Je vais certainement quitter Lyon dans les prochains mois. Je ne sais pas encore comment, ni par où commencer. Nouveau job, nouvelle ville, nouveau pays. Je ne sais pas ce qui arrivera, ni dans quel ordre. Changer de vie. Me rendre disponible à une nouvelle aventure, à une nouvelle existence qui n’aura presque rien en commun avec ce qu’a été ma vie jusqu’à présent. À un amour qui a déjà tout changé en moi. Mes amis me le disent : « On ne t’a jamais vu comme ça ». Je crois que je suis heureux, avec une intensité et une angoisse que je n’avais jamais connues. Cet homme, je crois qu’il est trop bien pour moi. Sa beauté, son charme, son aisance, sa gentillesse, sa sensibilité, son ambition, sa délicatesse, sa manière de me regarder, de prendre soin de moi. Tout en lui m’émeut et me touche profondément. Je n’en reviens pas qu’il m’aime. Mon bonheur et ma chance me sidèrent.
Ce nouvel amour, j’ai choisi de le protéger, de ne pas l’exposer quotidiennement à une audience de milliers de personnes. D’où les unfollow massifs de ces dernières semaines. J’ai choisi de ne partager mes moments de vie qu’avec des personnes proches, de confiance, qui ne souffleront pas sur les braises et ne chercheront pas des failles ou des occasions de flirter derrière chaque photo, derrière chaque souvenir.

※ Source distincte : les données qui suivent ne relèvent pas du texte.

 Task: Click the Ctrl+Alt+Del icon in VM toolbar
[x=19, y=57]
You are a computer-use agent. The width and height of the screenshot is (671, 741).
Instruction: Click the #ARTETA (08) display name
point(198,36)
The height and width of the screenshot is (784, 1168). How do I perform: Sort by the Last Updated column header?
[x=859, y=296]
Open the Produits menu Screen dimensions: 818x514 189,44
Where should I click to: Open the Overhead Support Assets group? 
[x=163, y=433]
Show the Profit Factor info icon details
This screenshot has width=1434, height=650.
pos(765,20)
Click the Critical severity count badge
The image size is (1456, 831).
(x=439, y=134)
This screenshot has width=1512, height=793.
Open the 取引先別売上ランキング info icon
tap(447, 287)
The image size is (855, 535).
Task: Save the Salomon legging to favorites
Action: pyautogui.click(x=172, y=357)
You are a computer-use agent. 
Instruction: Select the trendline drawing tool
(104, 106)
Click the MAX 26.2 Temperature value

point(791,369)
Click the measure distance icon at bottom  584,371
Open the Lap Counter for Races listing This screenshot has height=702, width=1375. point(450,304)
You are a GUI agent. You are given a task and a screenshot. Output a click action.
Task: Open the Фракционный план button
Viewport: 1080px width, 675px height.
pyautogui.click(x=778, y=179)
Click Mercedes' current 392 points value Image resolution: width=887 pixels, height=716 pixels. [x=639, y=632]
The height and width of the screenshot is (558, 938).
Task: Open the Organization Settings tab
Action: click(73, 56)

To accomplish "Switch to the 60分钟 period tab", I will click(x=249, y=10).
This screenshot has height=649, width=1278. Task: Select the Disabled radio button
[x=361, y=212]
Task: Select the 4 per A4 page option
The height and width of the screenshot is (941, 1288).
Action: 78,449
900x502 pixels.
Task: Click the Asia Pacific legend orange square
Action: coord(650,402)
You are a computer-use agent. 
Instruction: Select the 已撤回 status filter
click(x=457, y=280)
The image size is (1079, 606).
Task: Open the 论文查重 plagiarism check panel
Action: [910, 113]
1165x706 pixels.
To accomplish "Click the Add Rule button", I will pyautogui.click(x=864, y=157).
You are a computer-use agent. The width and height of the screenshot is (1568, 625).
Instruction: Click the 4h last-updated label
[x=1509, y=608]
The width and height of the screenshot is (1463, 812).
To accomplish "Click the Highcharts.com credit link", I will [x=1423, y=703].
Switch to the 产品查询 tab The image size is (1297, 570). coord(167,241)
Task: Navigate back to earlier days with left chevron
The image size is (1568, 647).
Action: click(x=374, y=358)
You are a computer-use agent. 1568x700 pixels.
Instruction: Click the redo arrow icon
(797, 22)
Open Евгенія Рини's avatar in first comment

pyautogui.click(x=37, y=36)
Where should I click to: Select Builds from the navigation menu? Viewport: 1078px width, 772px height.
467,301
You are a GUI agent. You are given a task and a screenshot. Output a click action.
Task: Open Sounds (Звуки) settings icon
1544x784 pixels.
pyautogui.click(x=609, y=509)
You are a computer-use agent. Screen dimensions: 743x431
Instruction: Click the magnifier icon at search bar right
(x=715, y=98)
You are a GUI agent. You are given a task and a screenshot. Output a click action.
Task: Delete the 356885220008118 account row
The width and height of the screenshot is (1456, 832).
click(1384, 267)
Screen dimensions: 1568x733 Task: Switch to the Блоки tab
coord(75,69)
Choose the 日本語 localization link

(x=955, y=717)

Après toutes ces années de relation ouverte, cela pourrait donner l’impression d’un challenge difficile à surmonter. C’est tout le contraire. Je suis surpris de la facilité avec laquelle je lâche un par un les followers, les contenus, les boosters d’égo qui faisaient le quotidien de ces comptes sociaux avant : c’est facile, ça ne m’intéresse plus. Je veux faire autre chose de ma vie en ligne que de flatter mon égo et celui des autres. Je veux partager les images de ma vie avec ceux qui me veulent du bien, qui veulent du bien à ma relation. Je veux utiliser les réseaux sociaux pour partager avec ma famille, mes amis, et pas avec des milliers d’inconnus aux motivations variées. Je veux vivre ce nouveau chapitre de ma vie pleinement, sans le polluer d’ambiguïtés passées. Je veux vivre, sans nuages, la relation dont je n’osais même pas rêver. Je n’en reviens pas de ma chance, et je ne vais pas tenter le diable.
Car il n’y a qu’une chose à retenir, que vous soyez parmi mes proches ou non : je suis heureux, je suis amoureux, et j’ai beaucoup de chance de vivre ce que je vis actuellement. Je suis très reconnaissant de cette chance inouïe, de vivre un amour aussi puissant et sincère, à un âge comme le mien et après avoir eu tant d’occasions d’être déçu et blasé. Je suis impatient des prochains mois, à la fois comblé et angoissé de ma joie, je ne sais pas s’il est possible d’être plus heureux que je ne l’ai été ces derniers mois.
Newera
septembre 11, 2023 at 5:30Il est vrai qu’il a été possible de te voir enfin/vraiment sourire.
Intéressant de voir tes « chroniques de San-Francisco » et de lire cette mise au point.
C’est bien de te voir progresser intellectuellement sur ton rapport a Instagram et réseaux. La morale « ne jamais dire jamais ».
Le constat du couple ouvert est le tiens mais attention à l’avenir, c’est du travail….
Bonne continuation
Matoo
septembre 12, 2023 at 10:48Ce qui est cool c’est de vous savoir amoureux et plutôt en forme tous les deux, c’est important et un soulagement pour ceux qui vous aiment bien. 😉
Neo Vinshlor – MatooBlog
septembre 12, 2023 at 2:38[…] Il était en couple avec quelqu’un depuis pas mal d’années, assez pour les avoir identifié ainsi tous les deux sur les Internets, et en avoir construit une image, mais une de ces images dont le filtre des réseaux sociaux ne veut finalement pas dire grand chose. Et je peux largement m’identifier à ce sujet. Huhuhu. De même, je m’identifie aussi très bien au passage suivant de son dernier article. […]
Orpheus
septembre 18, 2023 at 10:09Awww ! La lecture de ce billet donne des frissons de plaisir pour vous et le sourire aux lèvres. Bonne route !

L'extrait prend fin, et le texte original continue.